# A compound is found to be 40.0% carbon, 6.7% hydrogen and 53.5% oxygen. Its molecular mass is 60. g/mol. What is its molecular formula?

Feb 7, 2016

The empirical formula is $C {H}_{2} O$, and the molecular formula is some multiple of this.

#### Explanation:

In 100 g of the unknown, there are $\frac{40.0 \cdot g}{12.011 \cdot g \cdot m o {l}^{-} 1}$ $C$; $\frac{6.7 \cdot g}{1.00794 \cdot g \cdot m o {l}^{-} 1}$ $H$; and $\frac{53.5 \cdot g}{16.00 \cdot g \cdot m o {l}^{-} 1}$ $O$.

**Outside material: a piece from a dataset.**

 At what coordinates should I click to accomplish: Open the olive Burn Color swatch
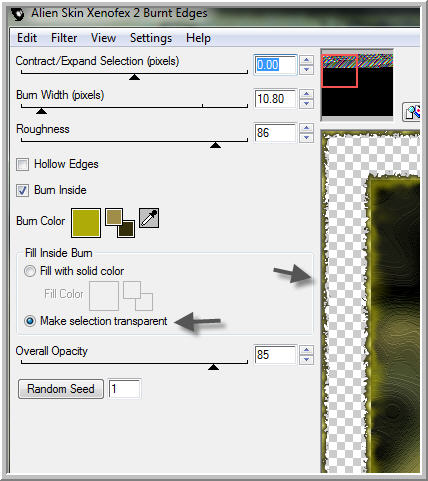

We divide thru to get, $C : H : O$ $=$ $3.33 : 6.65 : 3.34$. When we divide each elemental ratio by the LOWEST number, we get an empirical formula of $C {H}_{2} O$, i.e. near enough to WHOLE numbers.

Now the molecular formula is always a multiple of the empirical formula; i.e. ("EF")_n = "MF".

So $60.0 \cdot g \cdot m o {l}^{-} 1 = n \times \left(12.011 + 2 \times 1.00794 + 16.00\right) g \cdot m o {l}^{-} 1$.

Clearly $n = 2$, and the molecular formula is $2 \times \left(C {H}_{2} O\right)$ $=$ ${C}_{x} {H}_{y} {O}_{z}$.